COMBINING INDEXING METHODS AND QUERY SIZES
IN INFORMATION RETRIEVAL IN FRENCH
Désiré Kompaoré, Josiane Mothe
Institut de Recherche en Informatique de Toulouse, Université de Toulouse, France
Ludovic Tanguy
ERSS, Université de Toulouse, France
Keywords: Information retrieval, data fusion, indexing, information retrieval in French.
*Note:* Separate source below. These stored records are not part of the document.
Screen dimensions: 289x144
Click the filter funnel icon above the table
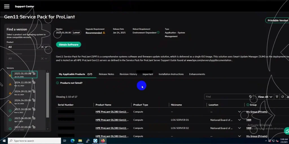pyautogui.click(x=277, y=97)

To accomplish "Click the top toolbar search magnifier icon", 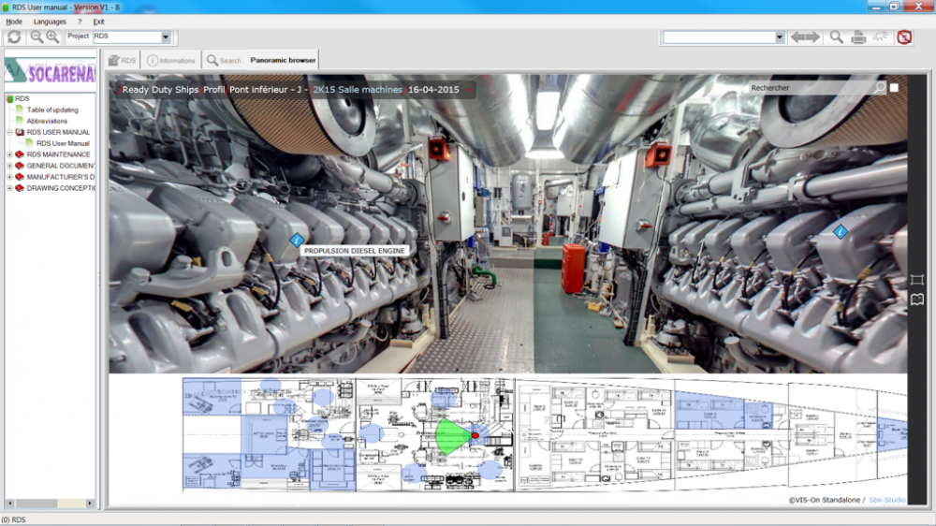I will tap(836, 37).
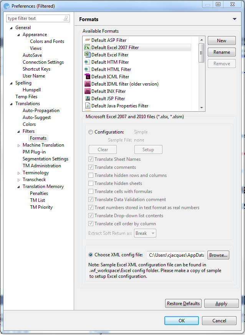Select Choose XML config file radio button
245x335 pixels.
pyautogui.click(x=91, y=255)
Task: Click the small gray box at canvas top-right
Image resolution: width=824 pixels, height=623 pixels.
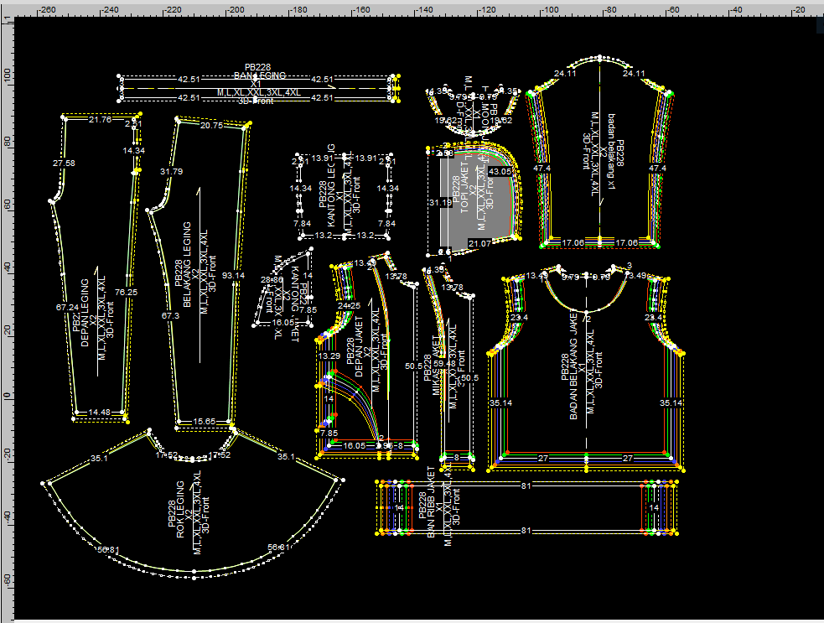Action: [820, 27]
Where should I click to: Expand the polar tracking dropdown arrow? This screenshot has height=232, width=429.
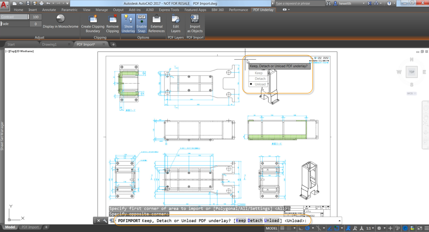point(313,228)
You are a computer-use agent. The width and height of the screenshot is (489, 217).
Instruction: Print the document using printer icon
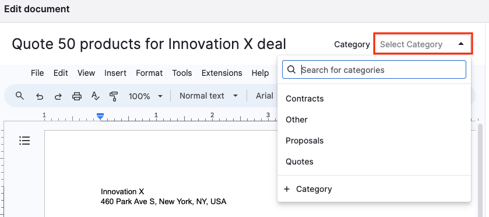tap(77, 96)
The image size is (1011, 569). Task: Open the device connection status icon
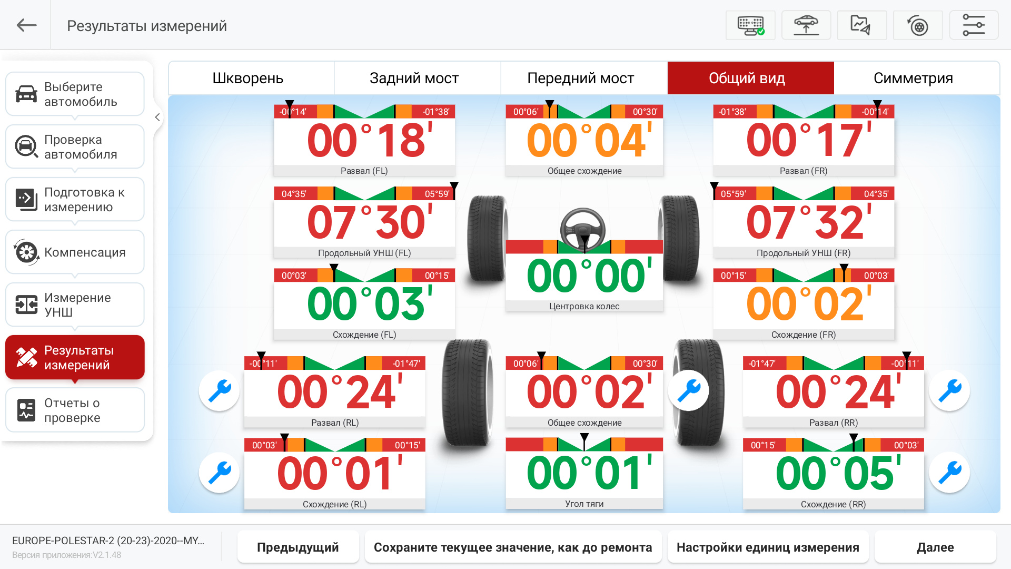[750, 25]
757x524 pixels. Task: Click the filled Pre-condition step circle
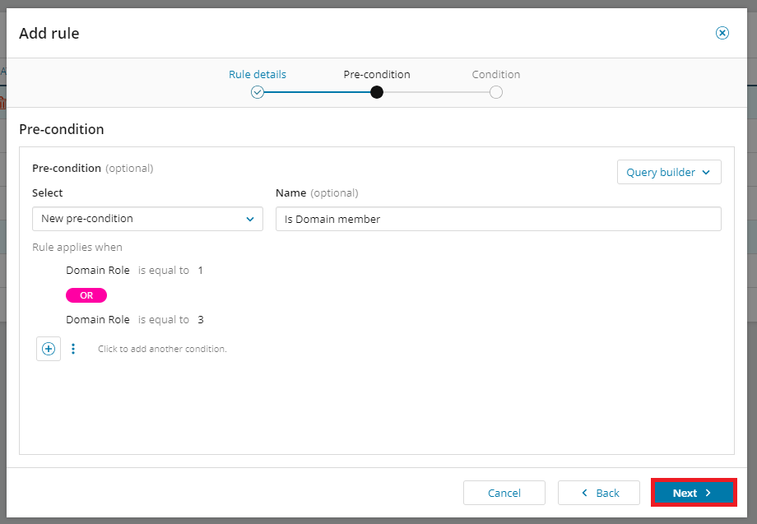tap(376, 92)
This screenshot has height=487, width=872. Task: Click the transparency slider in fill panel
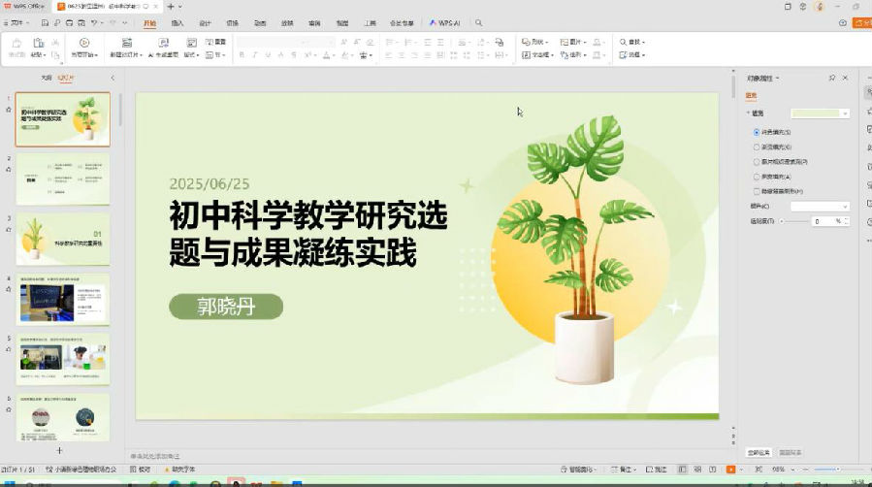(x=793, y=221)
Abstract: This paper analyses three type of different indexing methods applied on French test collections (CLEF from
2000 to 2005): lemmas, truncated terms and single words. The same search engine and the same
characteristics are used independently to the indexing method to avoid variability in the analysis. When
evaluated on French CLEF collections, indexing by lemmas is the best method compared to single words
and truncated term methods. We also analyse the impact of combining indexing methods by using the
CombMNZ function. As CLEF topics are composed of different parts, we also examine the influence of
these topic parts by comparing the results when topic parts are considered individually, and when they are
combined. Finally, we combine both indexing methods and query parts. We show that MAP can be
improved up to 8% compared to the best individual methods.
1 INTRODUCTION
Information retrieval is composed of various
processes which distinguish systems from each other.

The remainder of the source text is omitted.